Неотступные настояния графа Канкрина и совершенный упадок его сил решили наконец императора Николая отпустить его на покой. Указом 1 мая 1844 года он «по неоднократным его просьбам» был уволен от звания министра финансов, с оставлением членом Государственного Совета и при особе его величества, а другим указом, того же числа, повелено товарищу его Вронченко быть «статс-секретарем, управляющим министерством финансов». Таким образом, один из первых и замечательных деятелей нашей эпохи сошел с политического поприща, а место его заступил, вопреки всем предвидениям и, конечно, своим собственным, такой человек, которому, как, по крайней мере, многие в то время думали, надлежало бы, по дарованиям, образу жизни, формам и самому даже нравственному поведению, окончить свой век во второстепенном разряде подчиненных должностей. Но почему же, — спрашивали те же недовольные, — если уже Вронченко окончательно назначен на место уволенного Канкрина, не назвали его прямо министром финансов? Этому, кажется, был причиною сам Вронченко, который, к чести его должно сказать, продолжал постоянно уклоняться от принятия на себя звания министра. Государь успокаивал его тем, что он и впредь останется товарищем, только у другого министра, которым будет сам государь.
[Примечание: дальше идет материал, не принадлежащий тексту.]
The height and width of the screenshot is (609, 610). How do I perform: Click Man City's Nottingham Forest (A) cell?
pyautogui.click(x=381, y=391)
Канкрину пожалован был на прощанье рескрипт, и он вслед за тем уехал в чужие края. В публике все единодушно сожалели о добром старике, боясь, что недолго ждать до того времени, когда придется сожалеть в нем и гениального министра, и что преемник его скоро приблизит наступление этой эпохи. Канкрин 21 год управлял русскими финансами и вынес на своих могучих плечах бремя нескольких тяжких войн, нескольких повсеместных неурожаев, холеры, в первом появлении ее столь поразительно ужасной, и разных других народных бедствий. Ближайшая характеристика его находится в сочинении моем «Император Николай в совещательных собраниях».